Video at: https://youtu.be/9dxnUBfXsIs

So, here's an update from the coronavirus app trial taking place on the Isle of Wight. Today I've received a letter advising me to download and install the contact tracing app developed by NHSX, so I've done that. I've also set up a Bluetooth scanner on my wife's phone, to figure out what data the NHSX app is actually sending over Bluetooth, and as advertised, it sends a number of pings to other devices which are somewhat anonymous, in that the data is recorded of the ping but you don't see a name come up or anything like that on the other phone.
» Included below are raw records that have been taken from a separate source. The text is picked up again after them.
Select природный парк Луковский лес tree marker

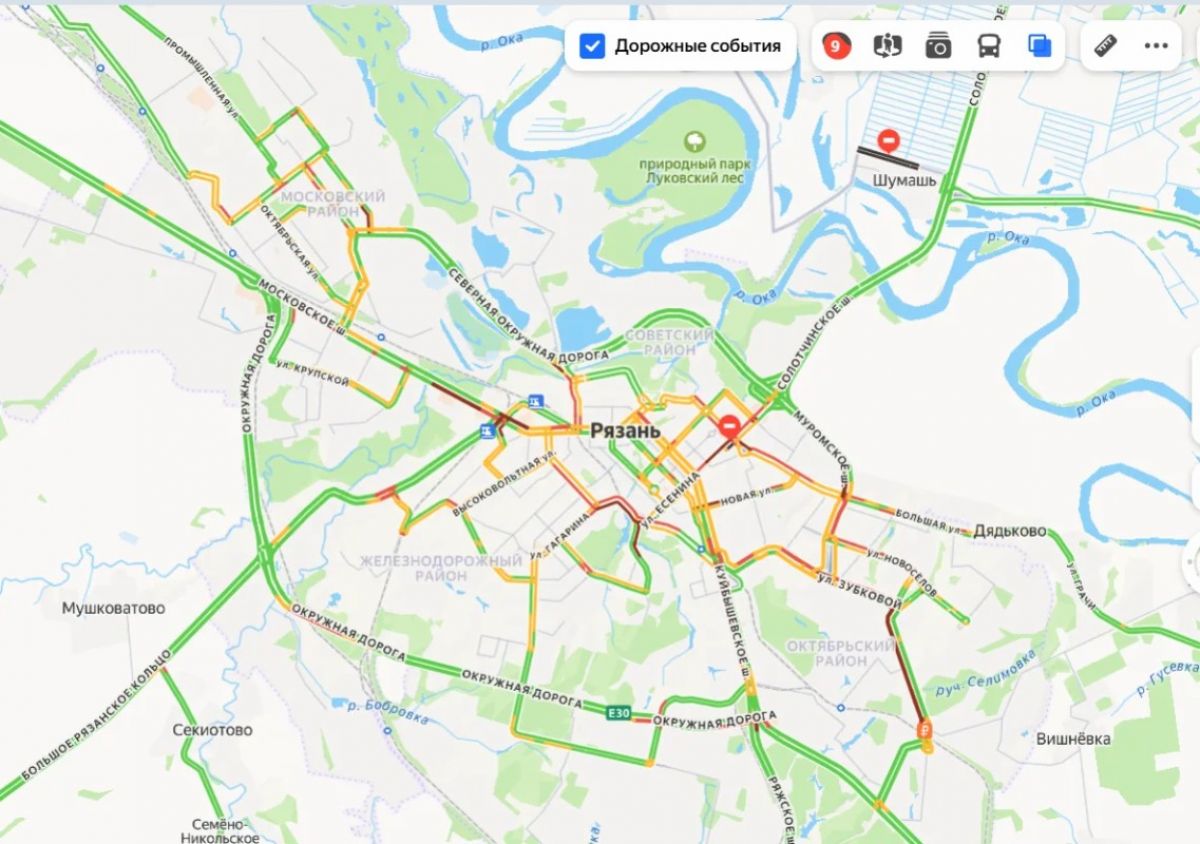pos(691,141)
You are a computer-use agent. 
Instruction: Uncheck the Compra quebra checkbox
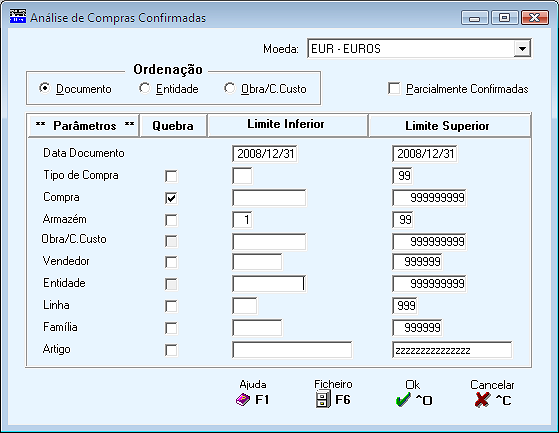click(171, 198)
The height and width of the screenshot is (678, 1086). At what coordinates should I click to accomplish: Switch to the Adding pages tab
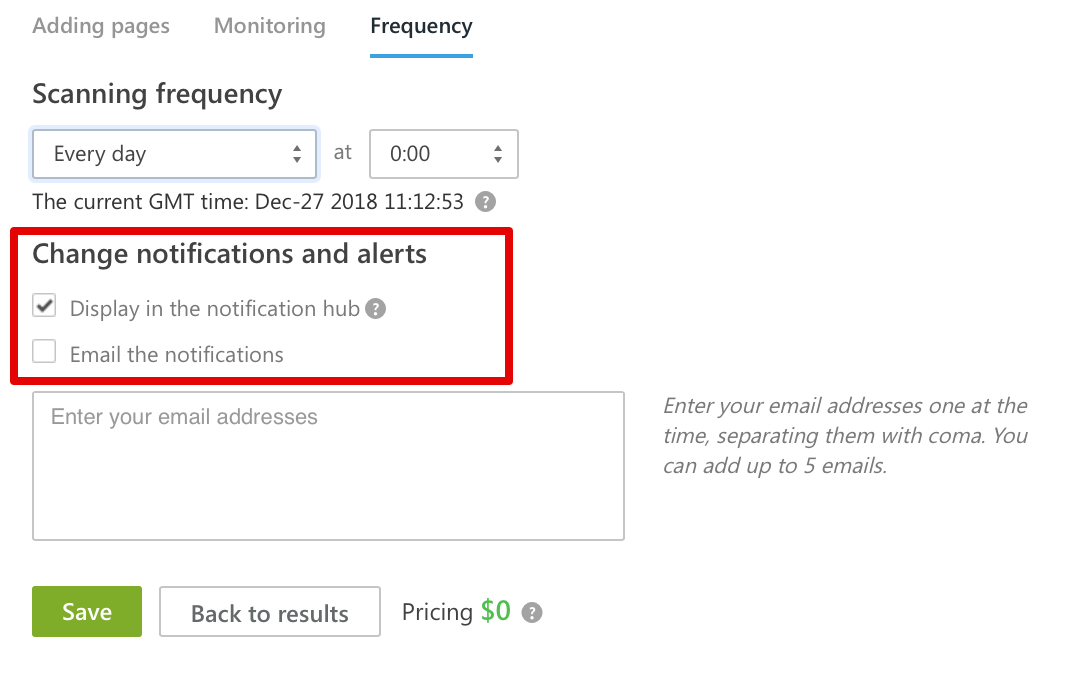(x=101, y=27)
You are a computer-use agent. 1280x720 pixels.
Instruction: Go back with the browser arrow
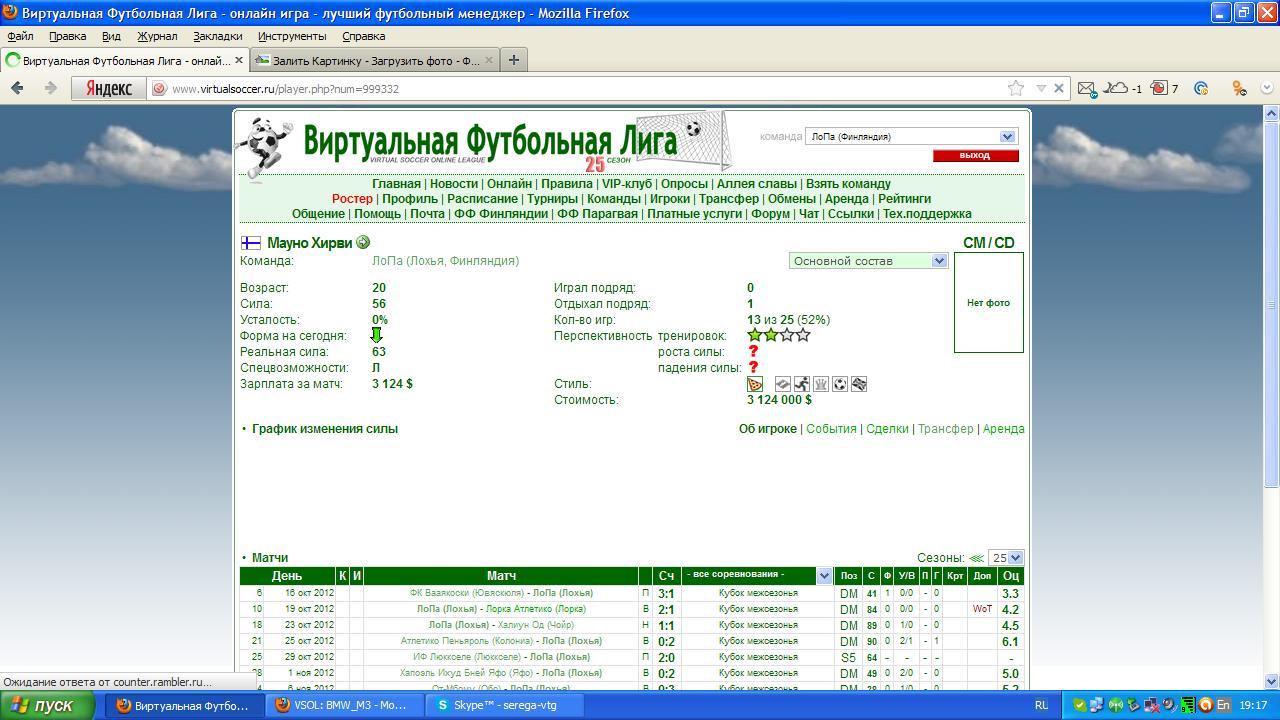pyautogui.click(x=17, y=88)
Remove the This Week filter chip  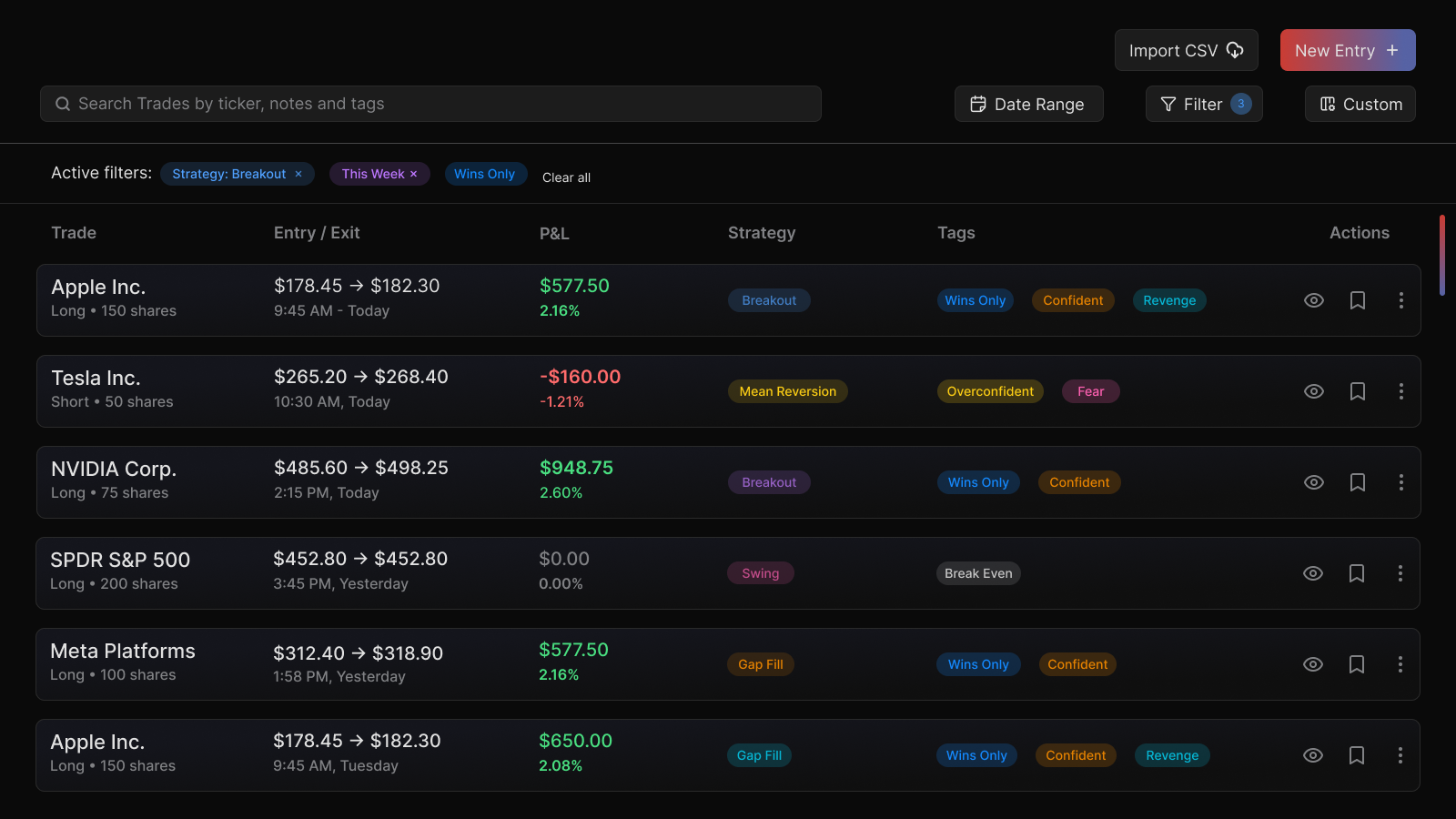[x=414, y=174]
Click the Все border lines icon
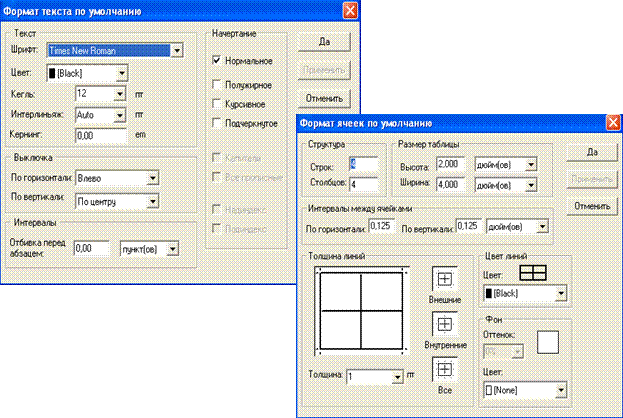The image size is (623, 418). pyautogui.click(x=444, y=368)
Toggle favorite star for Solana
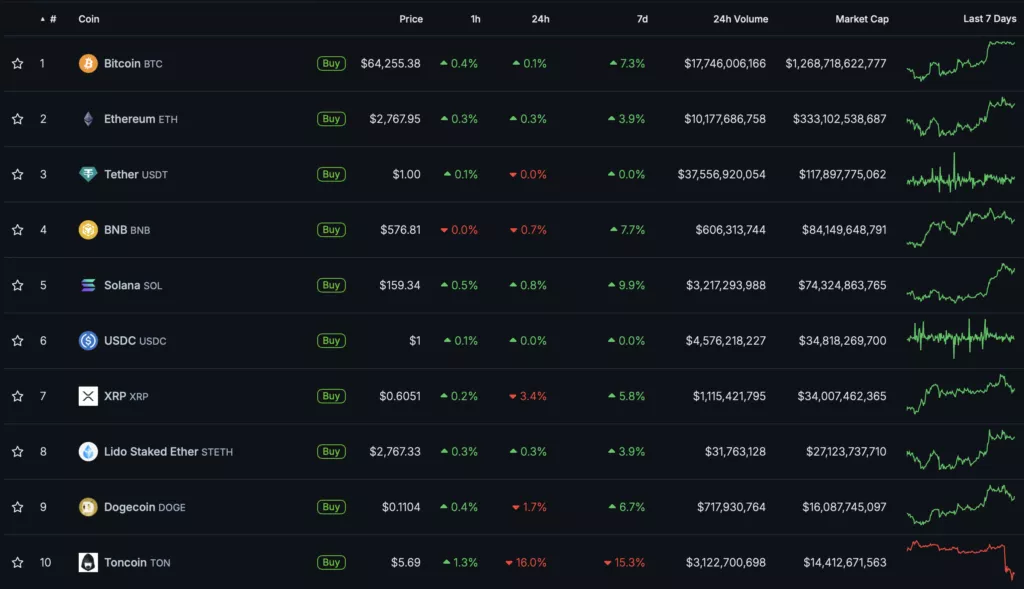The width and height of the screenshot is (1024, 589). [x=17, y=286]
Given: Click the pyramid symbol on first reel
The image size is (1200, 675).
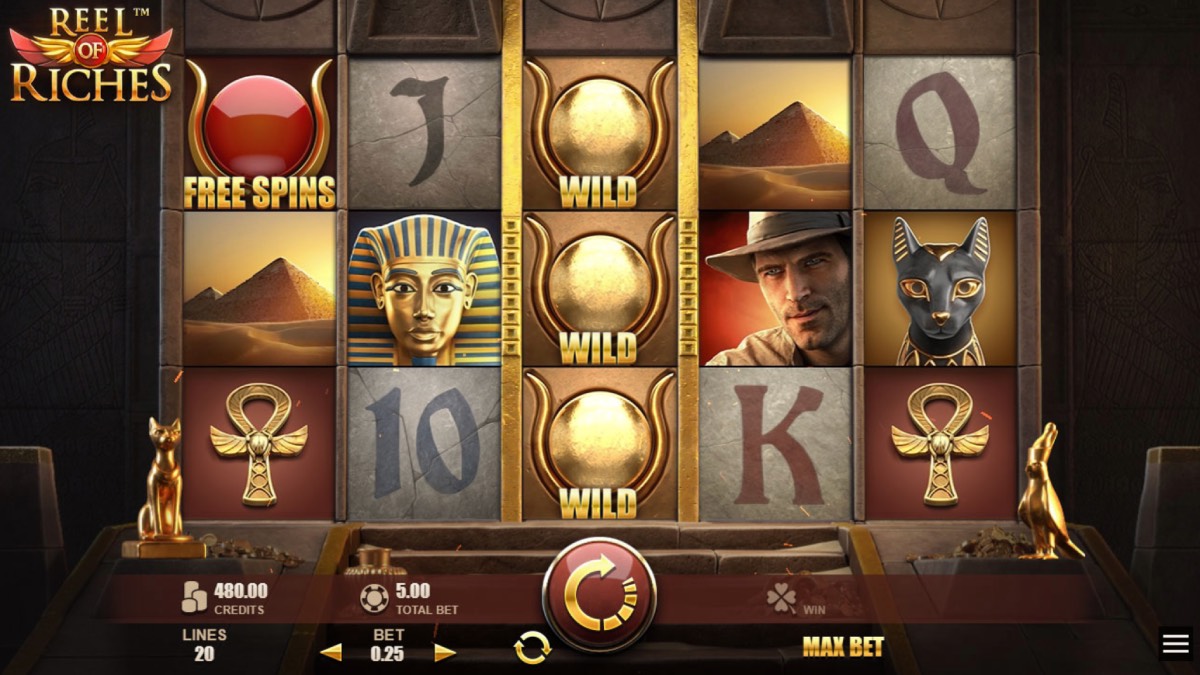Looking at the screenshot, I should (260, 289).
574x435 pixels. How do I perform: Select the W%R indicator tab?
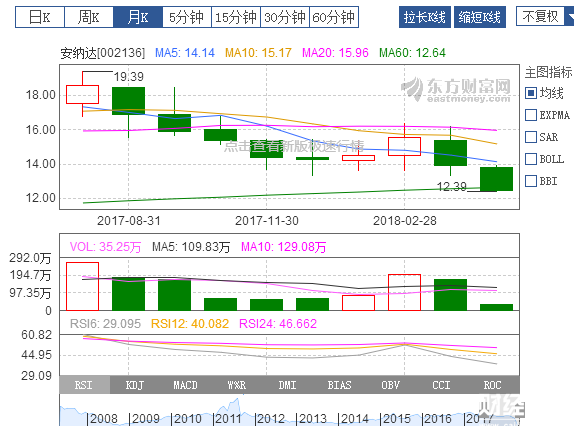pyautogui.click(x=237, y=385)
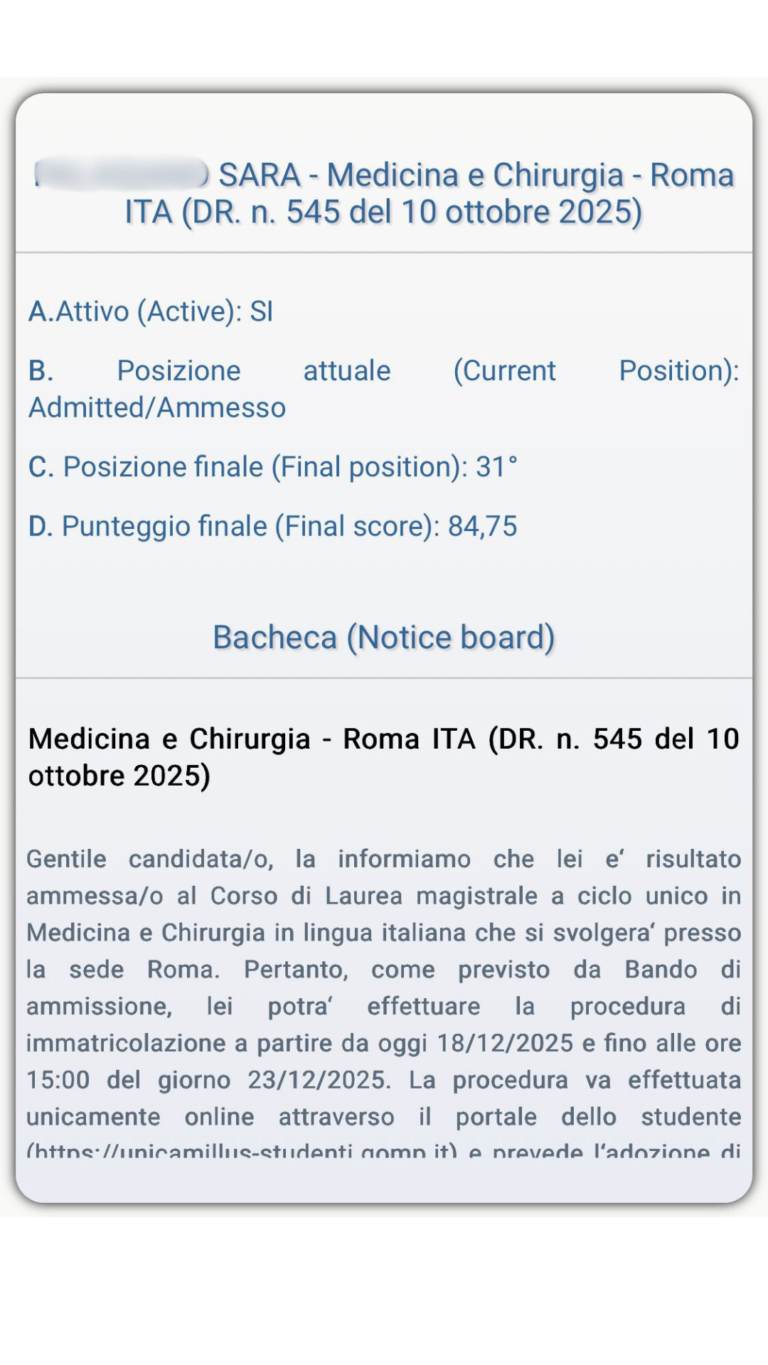Select the 'Admitted/Ammesso' status text

coord(157,408)
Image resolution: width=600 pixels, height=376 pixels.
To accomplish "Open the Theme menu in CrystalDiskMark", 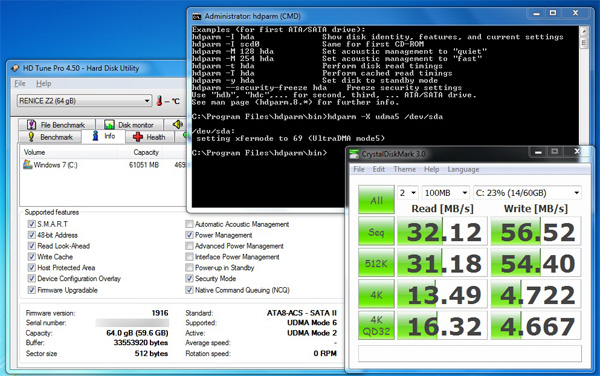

So what I've noticed is that this app, apart from the fact that it depends on everybody having a smartphone with Bluetooth enabled, which they switched on, they're walking around with all the time, that it isn't in any real sense anonymous. This is given away in the government letter because it says when someone you've been in contact with you know clicks the button to say that "yes, I have these coronavirus symptoms" that they will then inform all of the people that they've been with in Bluetooth range of. So if the app is anonymous, how do they know who to inform?

Well, clearly it's not anonymous, it's only anonymous to the the end user, in that we don't record the names of the people that we've been in contact with. So that's one aspect, it's certainly not anonymous, but my concerns with the app are not really about privacy.

My main concern about the app is the idea of risk compensation. Now, you may recall that on the Isle of Wight the reason why our community was put forward for this trial in the first place is that our local government and our MP want to restart the economy on the Island.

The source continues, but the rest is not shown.